RFR: 8072727 - add variation of Stream.iterate() that's finite

Stefan Zobel spliterator at gmail.com
Sun Feb 14 18:15:59 UTC 2016


Hi Tagir,

this looks good. I wonder, however, if the signature should
accept a wider range of types, i.e., something like


static <T, S extends T> Stream<T> iterate(S seed, Predicate<S>
predicate, UnaryOperator<S> f)


I know that the corresponding

static <T> Stream<T> iterate(T seed, UnaryOperator<T> f)

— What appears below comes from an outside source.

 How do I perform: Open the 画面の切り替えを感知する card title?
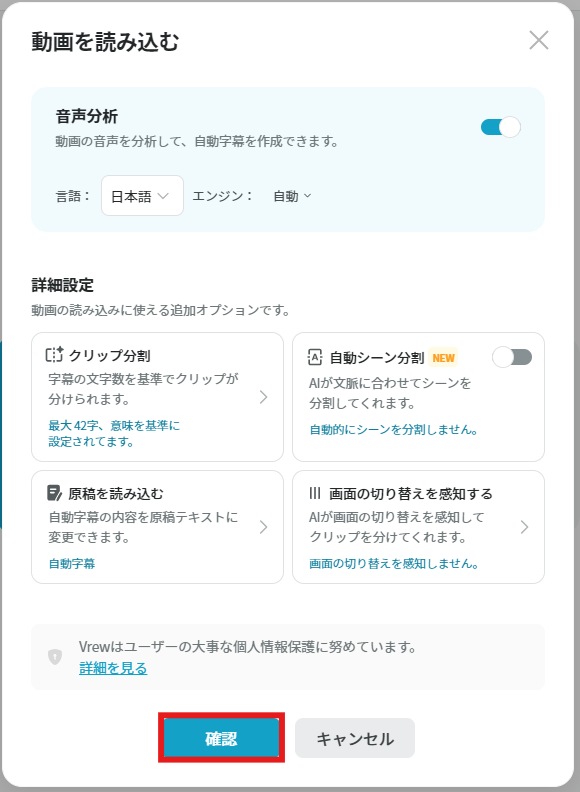click(411, 493)
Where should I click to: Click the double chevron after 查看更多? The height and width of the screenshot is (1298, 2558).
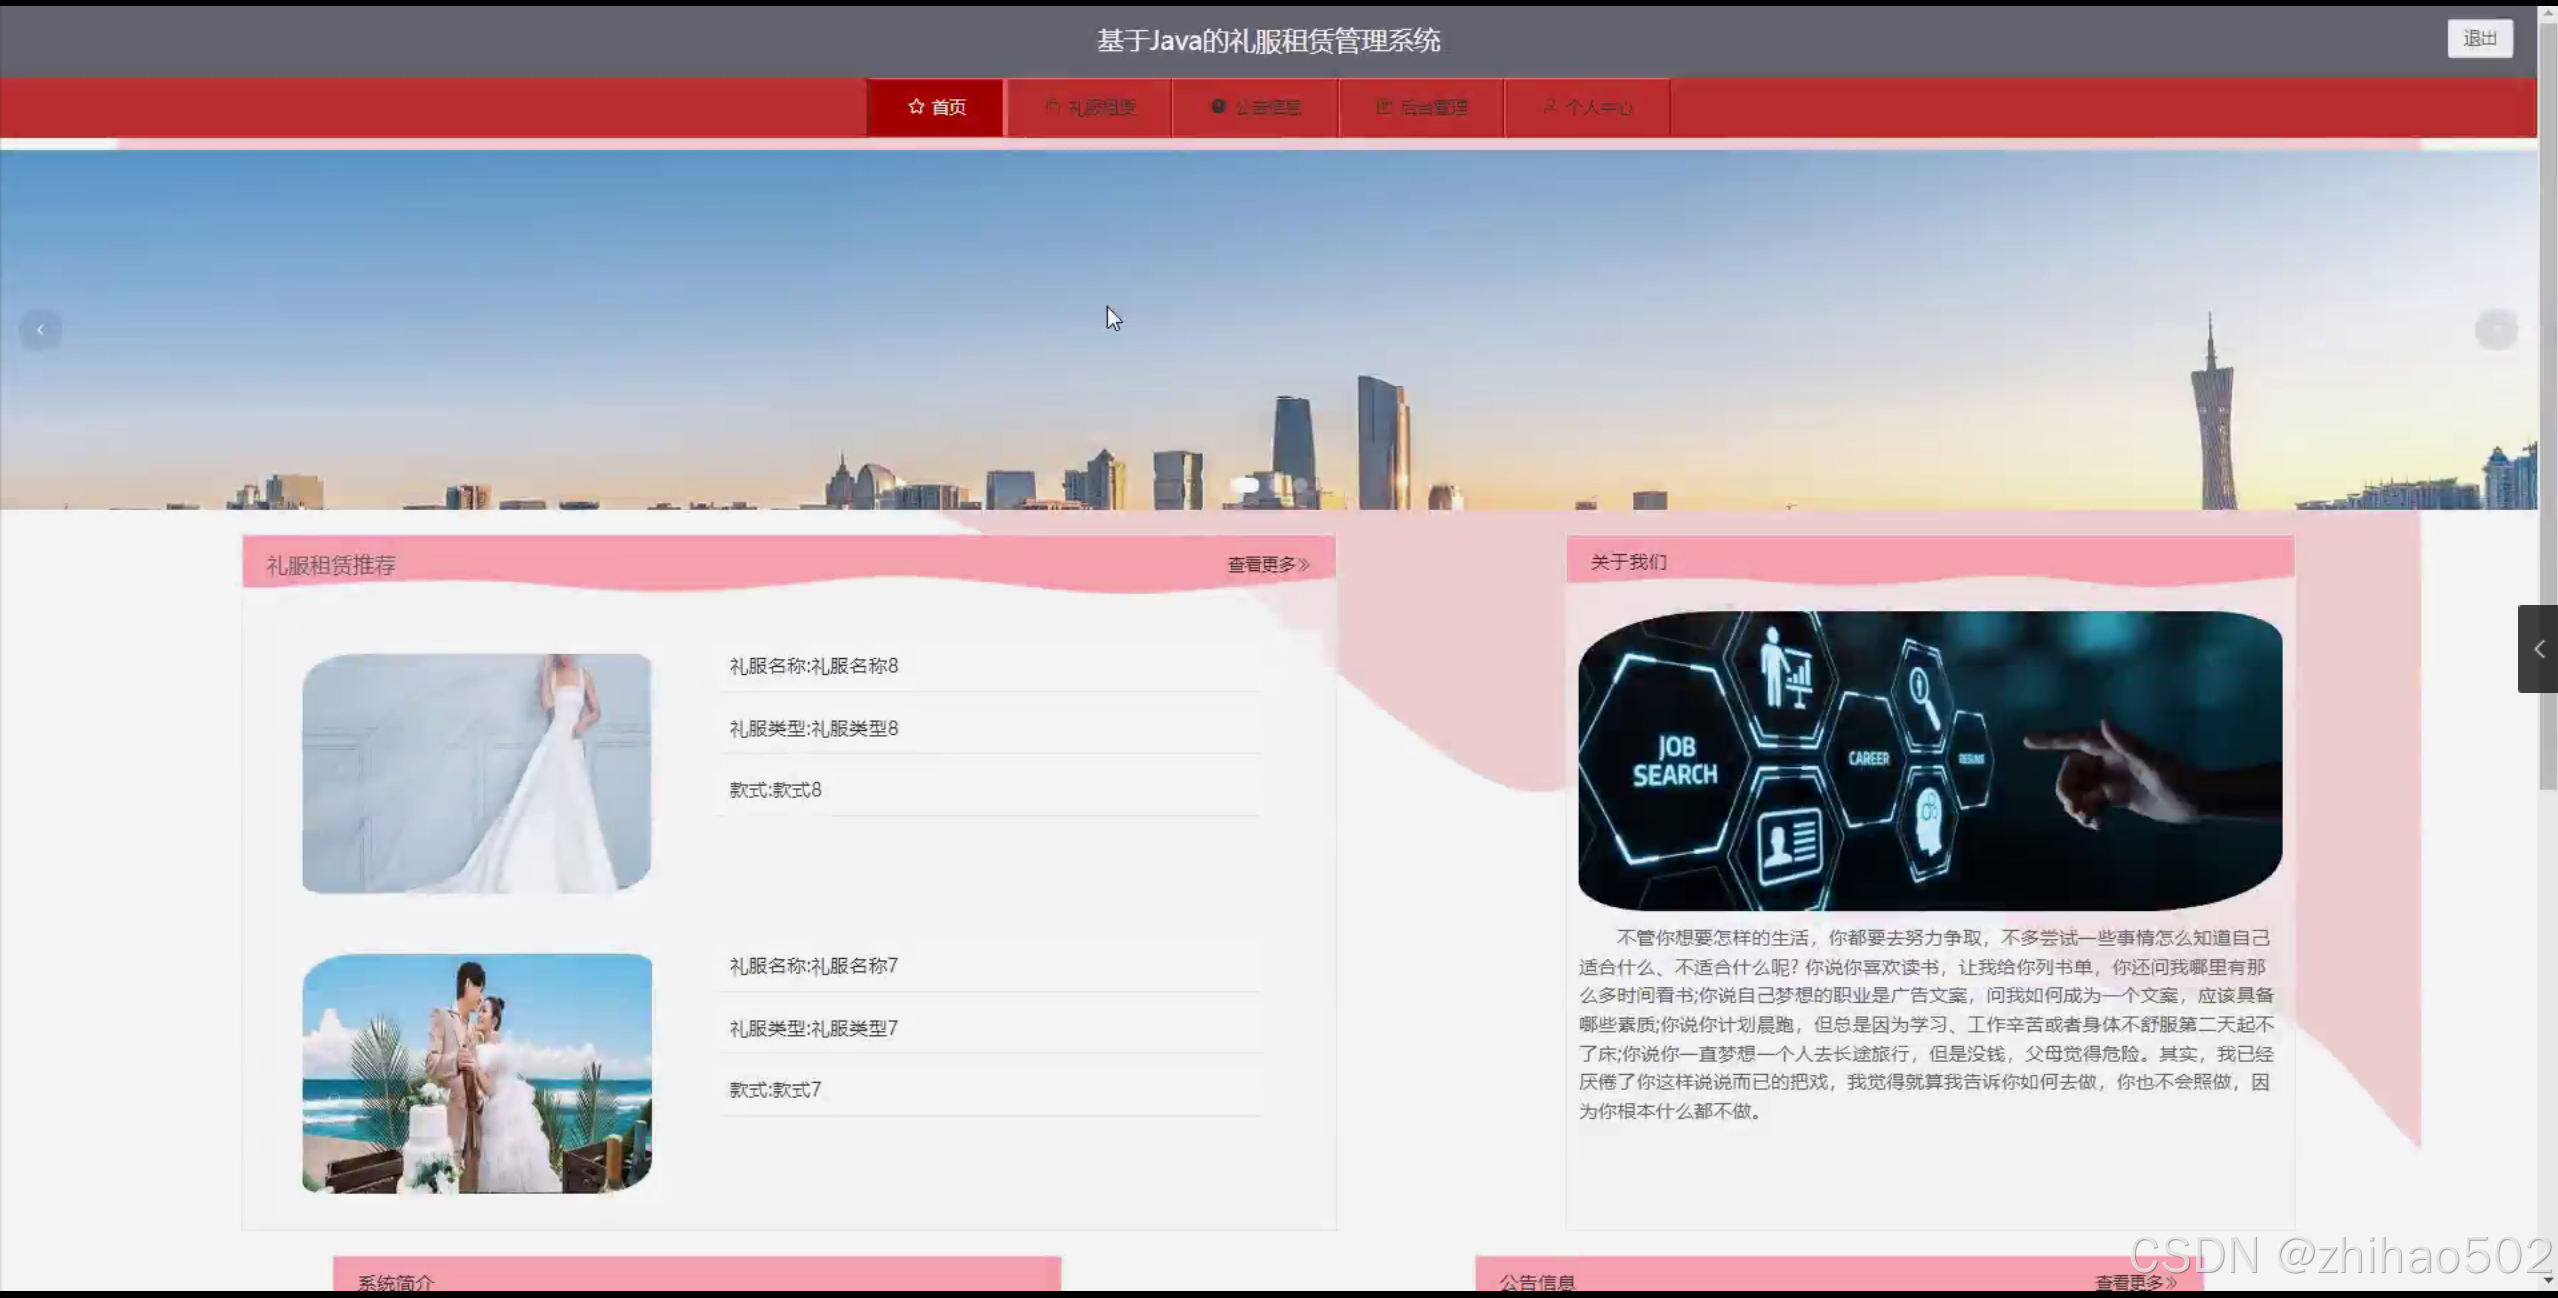pyautogui.click(x=1303, y=565)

is less general than that, but I don't know whether this is
the outcome of a thoughtful decision or just an oversight.

What do you think?


Regards,
Stefan


2016-02-14 15:53 GMT+01:00 Tagir F. Valeev <amaembo at gmail.com>:
> Hello!
>
> I wanted to work on foldLeft, but Brian asked me to take this issue
> instead. So here's webrev:
> http://cr.openjdk.java.net/~tvaleev/webrev/8072727/r1/
>
> I don't like iterator-based Stream source implementations, so I made
> them AbstractSpliterator-based. I also implemented manually
> forEachRemaining as, I believe, this improves the performance in
> non-short-circuiting cases.
>
> I also decided to keep two flags (started and finished) to track the
> state. Currently existing implementation of infinite iterate() does
> not use started flag, but instead reads one element ahead for
> primitive streams. This seems wrong to me and may even lead to
> unexpected exceptions (*). I could get rid of "started" flag for
> Stream.iterate() using Streams.NONE, but this would make object
> implementation different from primitive implementations. It would also
> be possible to keep single three-state variable (byte or int,
> NOT_STARTED, STARTED, FINISHED), but I doubt that this would improve
> the performance or footprint. Having two flags looks more readable to
> me.
>
> Currently existing two-arg iterate methods can now be expressed as a
> partial case of the new method:
>
> public static<T> Stream<T> iterate(final T seed, final UnaryOperator<T> f) {
>     return iterate(seed, x -> true, f);
> }
> (same for primitive streams). I may do this if you think it's
> reasonable.
>
> I created new test class and added new iterate sources to existing
> data providers.
>
> Please review and sponsor!
>
> With best regards,
> Tagir Valeev.
>
> (*) Consider the following code:
>
> int[] data = {1,2,3,4,-1};
> IntStream.iterate(0, x -> data[x])
>          .takeWhile(x -> x >= 0)
>          .forEach(System.out::println);
>
> Currently this unexpectedly throws an AIOOBE, because
> IntStream.iterate unnecessarily tries to read one element ahead.